What is the product formed when cyclohexane-1,2,4-triol reacts with 1 equivalent of acetone in an acidic medium?

There are 3 possible hemiacetal products. The major one is formed via nucleophilic attack by a less hindered hydroxyl group:

There is one possible cyclic acetal formed by the two adjacent $\ce{- OH}$ groups:

But which of the two products will be formed in a larger quantity? I have heard that cyclic acetals are more stable than acyclic ones but don't know the reason (because of entropy change or something?).

Answer 1

As long as you have a proton source in your solution (hint: all the time) these acetals will equilibrate back and forth until they find the thermodynamic hole. So you will never observe a hemiketal like the one you drew; rather, it will always move forward with the elimination of water (there is only little water around if acetone is the solvent, so liberation of water is entropically favourable) to the formation of the $\ce{O{,}O}$-ketal.
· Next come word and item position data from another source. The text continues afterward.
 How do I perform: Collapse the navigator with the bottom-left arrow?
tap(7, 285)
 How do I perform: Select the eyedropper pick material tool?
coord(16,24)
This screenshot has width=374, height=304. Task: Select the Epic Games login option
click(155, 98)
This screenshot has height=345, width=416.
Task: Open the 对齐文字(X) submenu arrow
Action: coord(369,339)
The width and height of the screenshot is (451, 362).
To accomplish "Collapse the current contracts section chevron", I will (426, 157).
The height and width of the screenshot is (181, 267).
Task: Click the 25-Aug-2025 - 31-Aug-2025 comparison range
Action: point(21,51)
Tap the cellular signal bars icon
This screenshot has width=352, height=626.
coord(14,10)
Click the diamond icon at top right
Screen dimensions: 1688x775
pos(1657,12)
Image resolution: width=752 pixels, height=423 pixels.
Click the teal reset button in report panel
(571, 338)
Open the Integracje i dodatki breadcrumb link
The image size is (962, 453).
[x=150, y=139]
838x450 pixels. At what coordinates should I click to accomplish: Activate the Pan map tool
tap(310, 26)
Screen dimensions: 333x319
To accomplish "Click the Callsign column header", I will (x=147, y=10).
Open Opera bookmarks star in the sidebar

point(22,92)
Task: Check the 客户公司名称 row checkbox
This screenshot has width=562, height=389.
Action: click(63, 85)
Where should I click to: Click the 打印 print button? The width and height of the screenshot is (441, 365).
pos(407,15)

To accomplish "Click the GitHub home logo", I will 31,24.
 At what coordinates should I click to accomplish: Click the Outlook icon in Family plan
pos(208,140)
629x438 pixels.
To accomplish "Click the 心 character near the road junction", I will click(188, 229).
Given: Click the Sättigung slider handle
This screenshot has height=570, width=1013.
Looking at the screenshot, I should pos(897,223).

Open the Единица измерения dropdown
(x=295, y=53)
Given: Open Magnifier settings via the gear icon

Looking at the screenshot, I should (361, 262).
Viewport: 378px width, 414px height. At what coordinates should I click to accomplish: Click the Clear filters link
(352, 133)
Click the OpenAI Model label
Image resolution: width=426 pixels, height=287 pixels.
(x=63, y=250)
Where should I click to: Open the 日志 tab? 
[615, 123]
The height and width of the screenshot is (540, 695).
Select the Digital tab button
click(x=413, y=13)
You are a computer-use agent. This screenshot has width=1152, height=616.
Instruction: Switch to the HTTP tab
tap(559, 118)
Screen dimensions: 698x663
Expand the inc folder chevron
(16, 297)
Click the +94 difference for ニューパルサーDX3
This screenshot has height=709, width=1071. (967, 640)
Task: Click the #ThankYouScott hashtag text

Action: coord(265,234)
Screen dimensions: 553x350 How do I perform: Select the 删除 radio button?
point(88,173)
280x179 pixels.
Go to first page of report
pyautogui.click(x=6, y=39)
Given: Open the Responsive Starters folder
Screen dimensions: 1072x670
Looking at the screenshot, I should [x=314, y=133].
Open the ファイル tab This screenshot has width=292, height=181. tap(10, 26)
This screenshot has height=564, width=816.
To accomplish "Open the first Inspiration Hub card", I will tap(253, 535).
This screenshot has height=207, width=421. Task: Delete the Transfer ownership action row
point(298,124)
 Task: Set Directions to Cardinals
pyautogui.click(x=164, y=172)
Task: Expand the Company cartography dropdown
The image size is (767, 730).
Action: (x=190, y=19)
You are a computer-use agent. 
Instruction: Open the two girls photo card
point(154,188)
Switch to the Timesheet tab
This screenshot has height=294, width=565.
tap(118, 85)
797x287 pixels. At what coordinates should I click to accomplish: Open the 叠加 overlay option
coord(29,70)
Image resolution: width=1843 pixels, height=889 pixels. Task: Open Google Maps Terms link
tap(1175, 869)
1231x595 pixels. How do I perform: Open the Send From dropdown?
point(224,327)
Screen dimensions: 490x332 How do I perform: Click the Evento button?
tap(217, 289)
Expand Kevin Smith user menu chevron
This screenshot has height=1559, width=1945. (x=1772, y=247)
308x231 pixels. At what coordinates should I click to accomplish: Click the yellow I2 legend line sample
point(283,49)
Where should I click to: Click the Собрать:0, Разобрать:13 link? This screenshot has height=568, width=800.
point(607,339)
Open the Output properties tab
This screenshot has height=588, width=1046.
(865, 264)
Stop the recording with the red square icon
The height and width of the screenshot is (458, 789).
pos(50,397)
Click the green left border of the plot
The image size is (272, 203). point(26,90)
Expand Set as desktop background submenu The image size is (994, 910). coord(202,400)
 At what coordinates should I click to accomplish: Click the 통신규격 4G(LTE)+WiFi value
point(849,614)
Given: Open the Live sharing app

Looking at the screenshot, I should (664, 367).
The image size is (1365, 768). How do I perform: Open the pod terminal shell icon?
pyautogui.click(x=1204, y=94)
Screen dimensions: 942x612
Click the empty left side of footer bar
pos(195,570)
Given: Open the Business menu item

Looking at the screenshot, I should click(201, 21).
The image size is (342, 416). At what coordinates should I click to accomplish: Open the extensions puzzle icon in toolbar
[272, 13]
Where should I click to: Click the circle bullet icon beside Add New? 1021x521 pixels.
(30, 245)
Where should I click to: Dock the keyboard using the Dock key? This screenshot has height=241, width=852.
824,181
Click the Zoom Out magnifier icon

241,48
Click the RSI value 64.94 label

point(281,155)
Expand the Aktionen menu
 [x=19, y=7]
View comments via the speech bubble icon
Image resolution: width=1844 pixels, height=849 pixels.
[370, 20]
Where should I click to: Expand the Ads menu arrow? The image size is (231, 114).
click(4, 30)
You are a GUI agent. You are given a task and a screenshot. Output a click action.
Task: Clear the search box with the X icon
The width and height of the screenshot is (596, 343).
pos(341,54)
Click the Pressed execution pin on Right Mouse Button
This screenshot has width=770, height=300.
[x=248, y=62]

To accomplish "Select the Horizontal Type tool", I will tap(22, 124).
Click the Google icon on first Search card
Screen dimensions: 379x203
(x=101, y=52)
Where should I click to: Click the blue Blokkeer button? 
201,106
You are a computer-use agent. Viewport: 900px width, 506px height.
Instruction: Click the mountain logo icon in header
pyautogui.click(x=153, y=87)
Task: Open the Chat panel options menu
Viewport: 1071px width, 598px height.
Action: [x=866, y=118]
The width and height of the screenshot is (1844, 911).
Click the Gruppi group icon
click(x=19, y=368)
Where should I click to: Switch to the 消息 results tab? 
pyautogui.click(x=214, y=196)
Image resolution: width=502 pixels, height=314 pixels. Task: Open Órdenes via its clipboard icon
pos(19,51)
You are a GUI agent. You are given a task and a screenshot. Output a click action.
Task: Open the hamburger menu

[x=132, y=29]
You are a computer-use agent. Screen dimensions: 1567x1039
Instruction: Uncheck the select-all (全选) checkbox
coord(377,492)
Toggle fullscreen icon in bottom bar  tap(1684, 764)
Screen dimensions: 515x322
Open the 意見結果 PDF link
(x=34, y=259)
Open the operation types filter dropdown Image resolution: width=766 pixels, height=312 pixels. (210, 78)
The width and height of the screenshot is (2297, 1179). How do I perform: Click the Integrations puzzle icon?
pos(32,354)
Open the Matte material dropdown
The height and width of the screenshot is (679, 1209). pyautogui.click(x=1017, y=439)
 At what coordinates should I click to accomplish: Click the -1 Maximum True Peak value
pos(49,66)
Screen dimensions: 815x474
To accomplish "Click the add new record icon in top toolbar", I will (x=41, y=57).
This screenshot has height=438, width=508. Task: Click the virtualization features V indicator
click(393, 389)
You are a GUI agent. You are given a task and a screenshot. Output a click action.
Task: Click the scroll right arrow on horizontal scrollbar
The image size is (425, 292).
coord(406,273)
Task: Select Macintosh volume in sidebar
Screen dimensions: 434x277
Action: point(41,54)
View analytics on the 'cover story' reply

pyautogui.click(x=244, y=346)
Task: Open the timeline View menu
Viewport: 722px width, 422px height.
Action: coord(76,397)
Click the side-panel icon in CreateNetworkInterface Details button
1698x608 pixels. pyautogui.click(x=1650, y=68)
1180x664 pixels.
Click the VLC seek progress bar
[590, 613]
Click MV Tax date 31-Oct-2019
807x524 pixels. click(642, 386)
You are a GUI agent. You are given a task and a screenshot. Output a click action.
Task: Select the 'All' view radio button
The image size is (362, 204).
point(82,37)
Note that you can form two different ketals if the stereochemistry of the hydroxy groups is correct: If they are 1,3-syn, the six-membered cyclic ketal can also be formed.

Which one you end up with will likely depend solely on the reaction conditions. Kinetically, the five-membered ring is favoured. Thermodynamically, I assume the six-membered ring to be more stable, if it is able to find a conformation with little steric stress.